Khatami faces opposition

After the landslide victory of President Khatami last May an important difference has emerged between his supporters and the conservatives over which concept has priority in the Islamic Republic - Islam or Republic.

[ image: President Mohammad Khatami]
President Mohammad Khatami
There have been calls for some of the vast powers enjoyed by the supreme leader to be transferred to the directly-elected president.

Some of the most senior clerics have also questioned the Islamic credentials of Ayatollah Khamenei, saying that the leader should supervise and not rule.

John Simpson covered Iran's election for the BBC and was impressed by Khatami's honesty (0'40")
Mr Khatami himself has called for the establishment of "civil society" and the rule of law.

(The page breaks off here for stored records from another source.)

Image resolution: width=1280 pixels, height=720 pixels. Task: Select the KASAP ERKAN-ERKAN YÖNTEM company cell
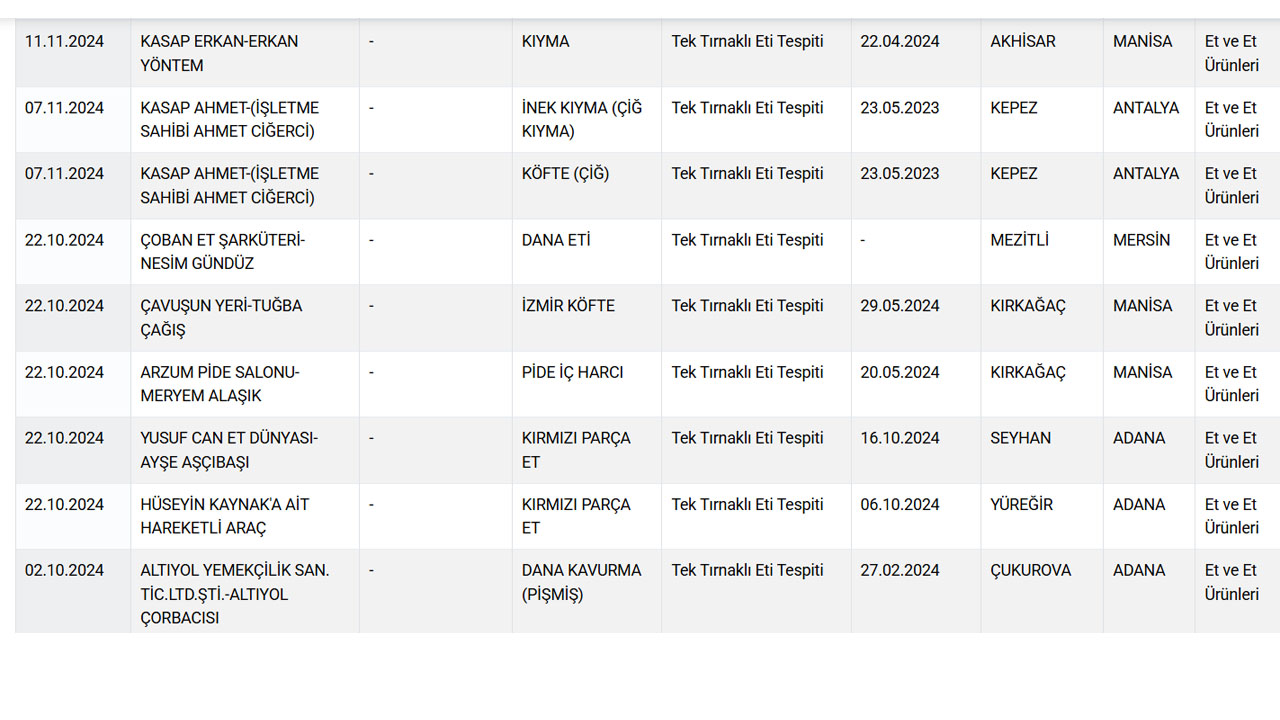[245, 53]
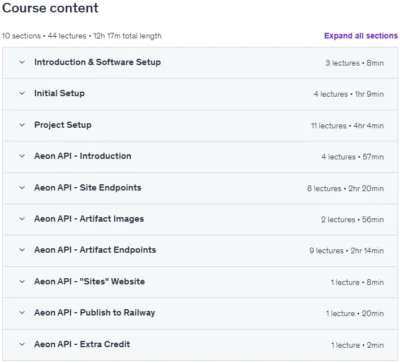Viewport: 400px width, 363px height.
Task: Click the 9 lectures • 2hr 14min label
Action: tap(346, 251)
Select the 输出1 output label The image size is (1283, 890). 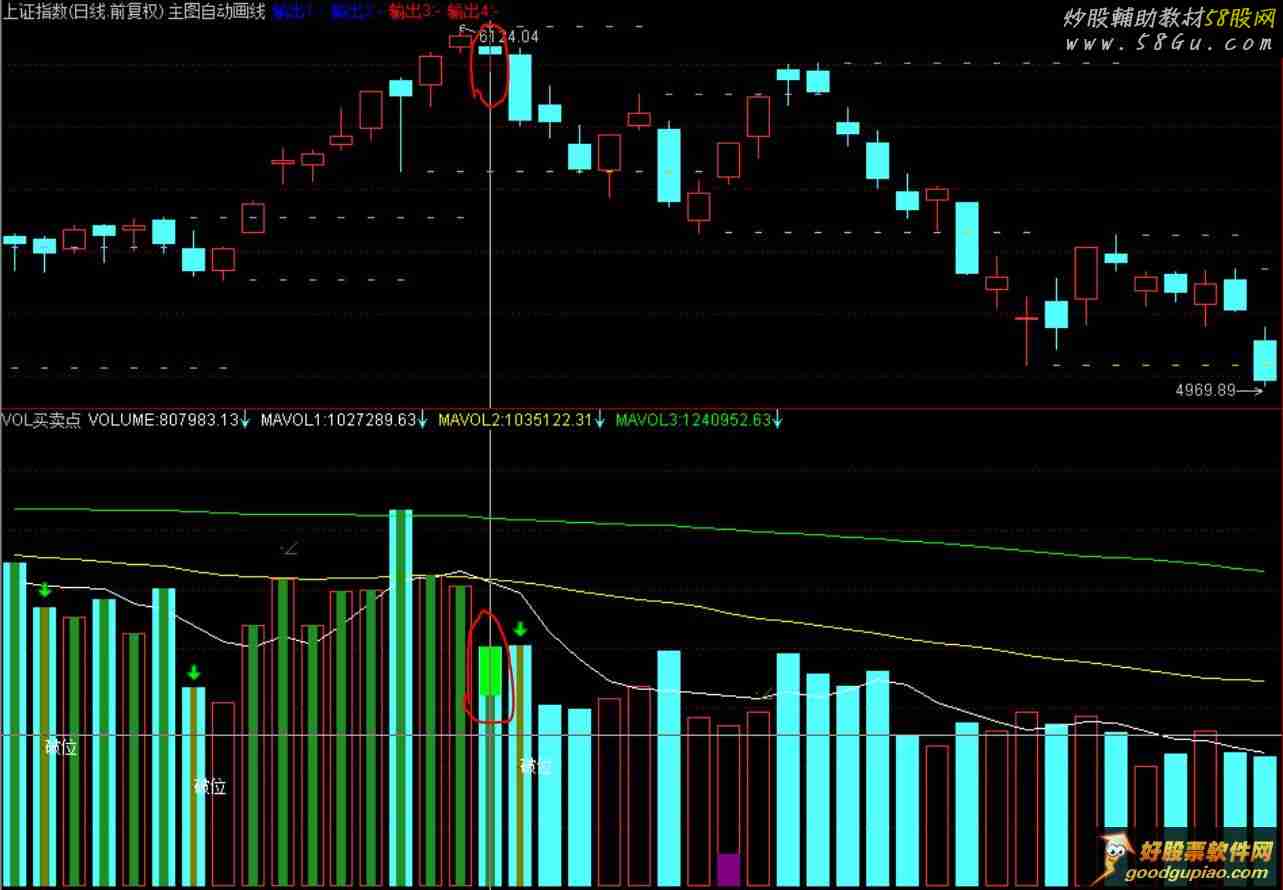(292, 12)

Khatami could be Iran's Gorbachev

The Islamic Republic is now facing a dilemma about its future direction. Some observers compare Mr Khatami with the former Soviet leader, Mikhail Gorbachev, saying his reforms will put an end to the Islamic regime in Iran.

Professor Halliday believes that there is a possibilty of peaceful transition in Iran (0'36")
Others believe that the powerful conservative establishment in Iran has learnt from the Soviet example and will forcefully stop Mr Khatami if he really endangers the clerical basis of the regime.